In 10 years, close to 500,000 people will be living in the city center – an area bounded by the Stevenson Expressway, North Avenue, the lake, and Ashland Avenue or Halsted Street – according to the projections Ald. Bob Fioretti (2nd) has seen.

“Let’s think about where the parking is, where the congestion is,” he said to a crowd Tuesday evening at the Cassidy Theater at the Cultural Center. “Where is the transportation, the infrastructure?”

Fioretti and Ald. Brendan Reilly (42nd) spoke at Friends of Downtown’s New Alderman Forum, a panel discussion and Q&A with the newly elected leaders. As it turned out, most of the questions were about development.

Fioretti on what will happen if the 7 percent property tax cap isn’t reinstated:
“A trickle will become a flood, and an exodus of people will leave the city of Chicago.”

Reilly on the downtown congestion tax proposed by Ald. Ed Burke (14th):
“In order for that to be a pragmatic solution, you need to be well-funded…you need a solvent, reliable public transportation system, you need to give riders a viable alternative to driving.”

Fioretti speaks to constituentFioretti on the homegenity of businesses moving into developing neighborhoods: “Retail all ends up being the same. We have a cleaners, we have some video store, and…And maybe we’re going to have a Starbucks or something along those lines. Well, that has to end.”

Reilly on listening to constituents’ voices:“That’s not anarchy, that’s democracy with a small ‘d’.”

Comments ( 13 )

  • That’s it? YOu don’t have more than that?

  • Honestly, jokes aside…Is that all the information you have on the downtown alderman meeting? I’d think there was more discussed than that the two items you addressed? But, I may be wrong. Pls advise.

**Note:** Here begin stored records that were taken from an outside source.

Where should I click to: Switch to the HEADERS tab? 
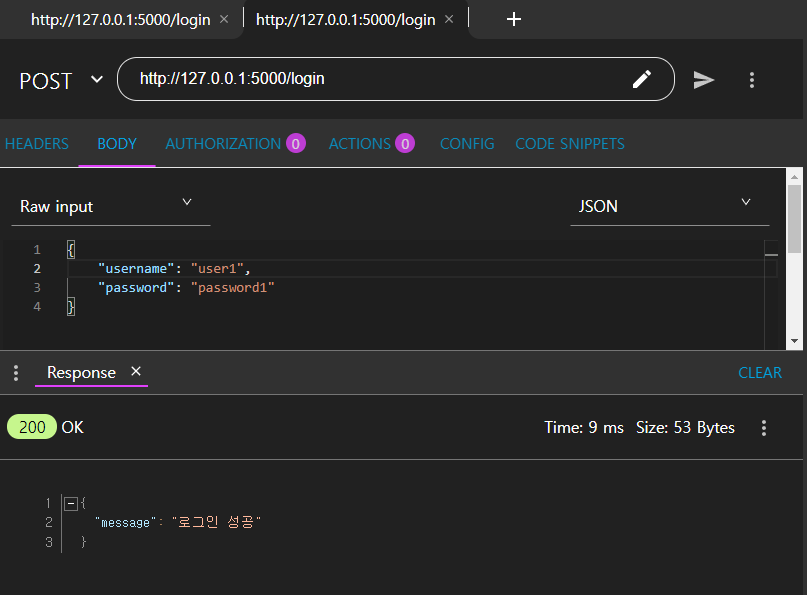[36, 143]
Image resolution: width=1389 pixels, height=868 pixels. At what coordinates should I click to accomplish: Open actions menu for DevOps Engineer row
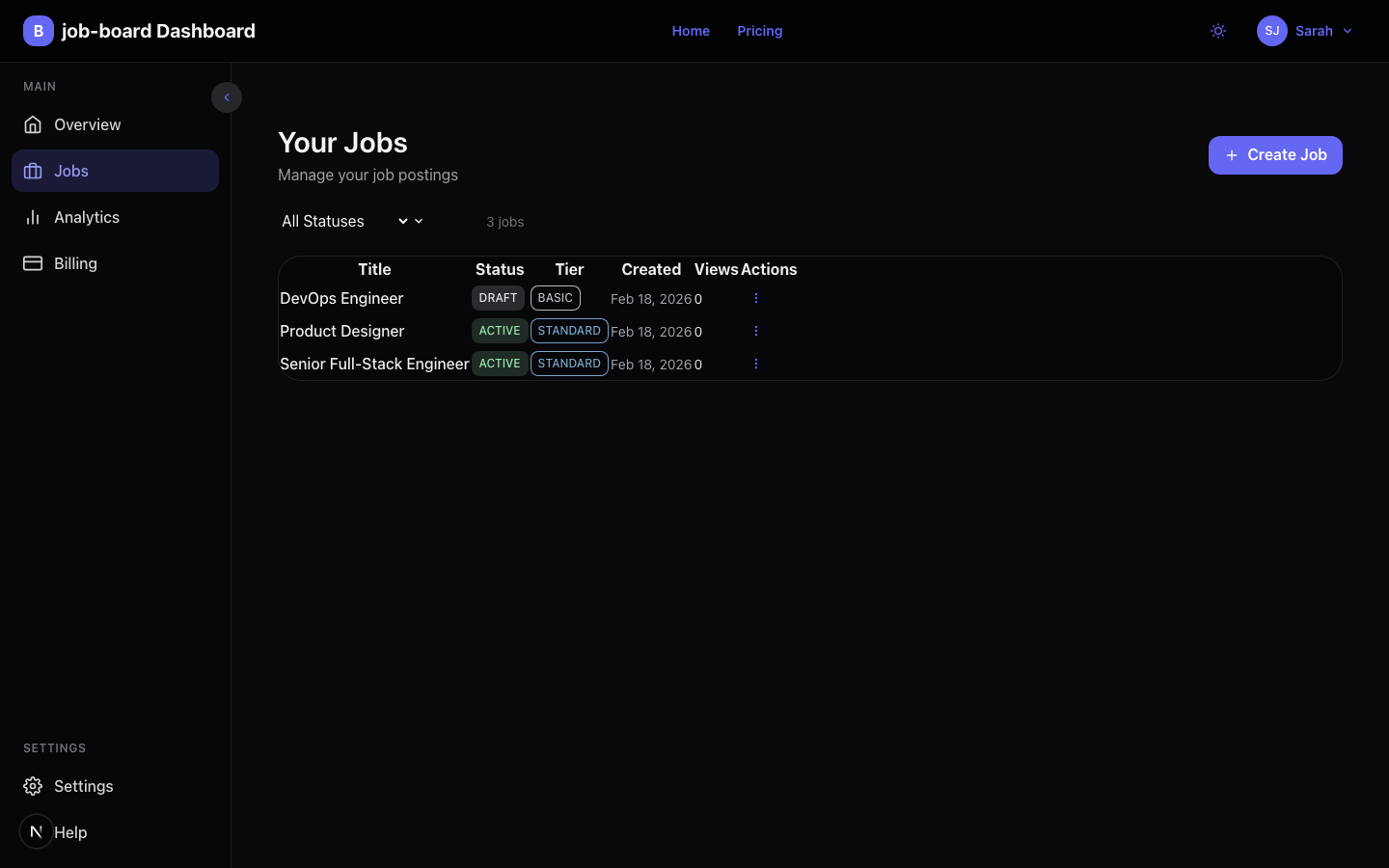pyautogui.click(x=755, y=298)
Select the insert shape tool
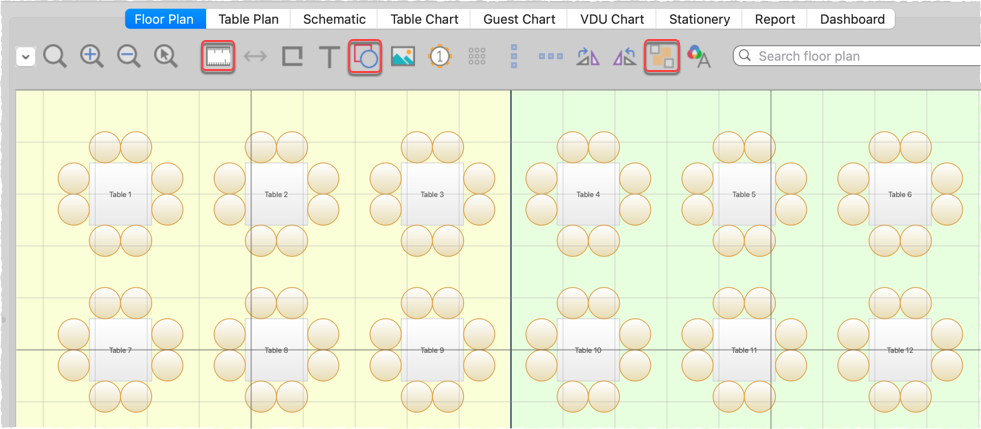981x429 pixels. (365, 57)
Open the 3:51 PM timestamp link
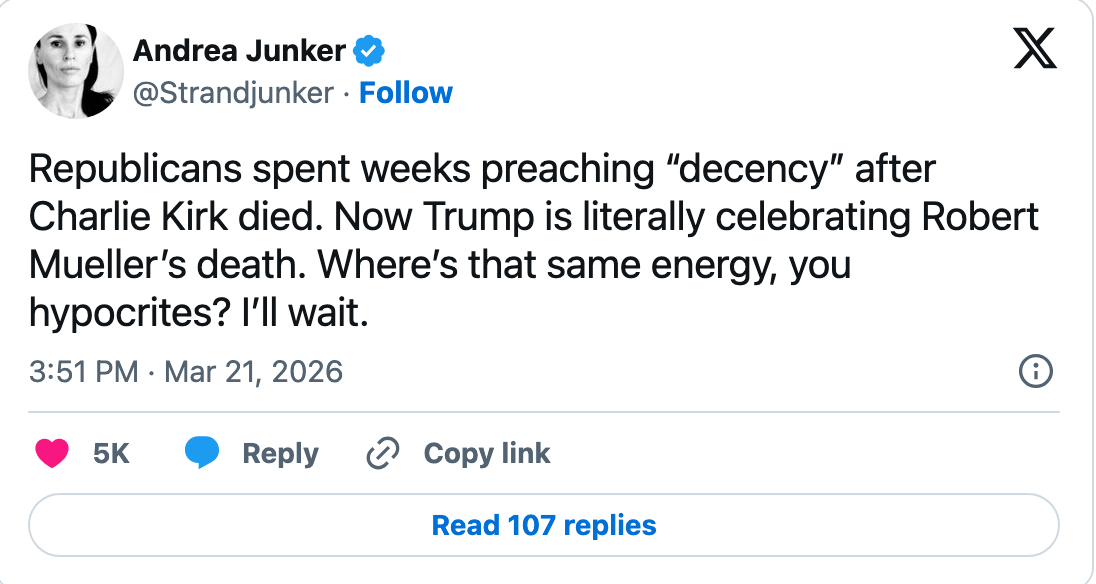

  • Good grief…for a moment there I thought the guy on the left was Donald Trump!

  • The forum was roughly an hour long, so those were just some of the things discussed. In the interests of time, space and an avoidance of what some other media outlets opted to report on, this was what we chose.

    There is also some dimly-lit video of the forum that we hope can be edited into a product that will be viewable for all of you.

  • Is there a link to more coverage of this event? Can you please provide it?

    I’m wondering if there was any substantive followup to Fioretti’s comment on businesses downtown. Or did he just leave it at that?

  • As Mark noted, we will have some video up early next week at the latest. You’ll hopefully be able to see the entire thing, or large chunks of it.

  • My main concern with these two babes in the woods is the possiblity that we might have a couple of glorified poll-takers on our hands here. What we need is real vision, leadership – not governance by polls. If I wanted to live in a downtown in which every proposed development needed to have dozens of meetings and every resident’s voice heard endless times, I would live in Boston, or San Francisco or New York – NOT Chicago!!

  • Fioretti also worries me with his goofy anti-chain store talk. Why don’t we just have some more ill-conceived retail regulation legislation while we’re at it?

  • Fioretti: “We have a cleaners, we have some video store, and…and maybe we’re going to have a Starbucks or something along those lines. Well, that has to end”

    I just love where this is going. Let me know if anything good happens while I get a beer.

  • Anyone notice that pretty much the only threads that get a lot of comments are about the South or West Loop?

  • Joe,

    start some Uptown bashing. Open a thread.

    It does bring such joy to your heart.

    Generally anything Uptown related will likely get more comments. Just an area that people like to comment on.